Chris Blackwell avait raison, comme souvent en matière de musique. Les sessions de janvier 1980, ensuite mixées par Alex Sadkin pour donner un maximum d’espace au son selon le principe du less is more, ont accouché de deux disques géniaux, fondateurs d’une pop mutante entre dub, rock et électro, au point que tout le monde voudra enregistrer avec le groupe désormais baptisé Compass Point All Stars. À commencer par Joe Cocker, cramé par l’alcool et les drogues, venu relancer sa carrière en enregistrant l’excellent Sheffield Steel avec cette fine équipe (ainsi que Jimmy Cliff et Robert Palmer aux chœurs). Curieusement, les disques de Grace Jones et Joe Cocker sont les trois seuls albums sur lesquels les Compass Point All Stars figurent au complet. Les agendas surchargés des musiciens (Wally Badarou faisait alors partie de Level 42) et leur complicité relative ne permirent pas de les réunir, même s’ils officiaient la majeure partie du temps à Compass Point dans les années 1980, puis plus ponctuellement jusqu’en 1995.

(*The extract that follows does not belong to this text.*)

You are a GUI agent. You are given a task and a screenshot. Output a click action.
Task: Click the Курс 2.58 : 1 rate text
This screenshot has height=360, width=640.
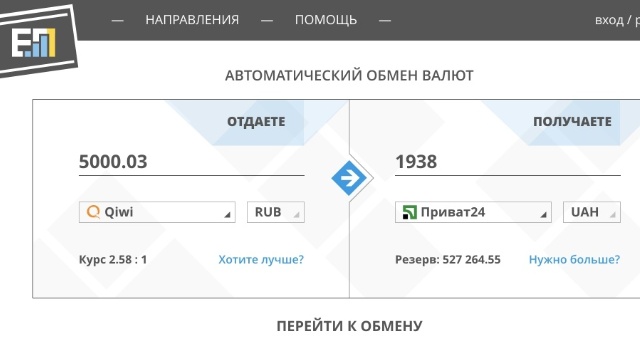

La compilation Funky Nassau – The Compass Point Story 1980-1986 (Strut, 2008) témoigne de la meilleure période avec des titres de Talking Heads, Tom Tom Club, Ian Dury, Chaz Jankel, Gwen Guthrie ou Lizzy Mercier Descloux. C’est aussi dans cet intervalle que U2 (October) et AC/DC (Back In Black), entre autres, y enregistrèrent des albums tout sauf tropicaux. Après quoi, le désintérêt de Chris Blackwell, tourné vers le cinéma, la mort d’Alex Sadkin en 1987 et des affaires de corruption au sein du studio ont précipité son déclin. Les clés ont finalement été confiées au producteur Terry Manning, qui y attira Mariah Carey, Céline Dion, Björk ou David Bowie période Tin Machine. Mais depuis 2010, la situation socio-politique et la violence grandissante aux Bahamas ne permettant plus de recevoir de telles stars, les studios sont fermés. Une partie est devenue le bureau d’une agence immobilière. Le reste est envahi par les herbes.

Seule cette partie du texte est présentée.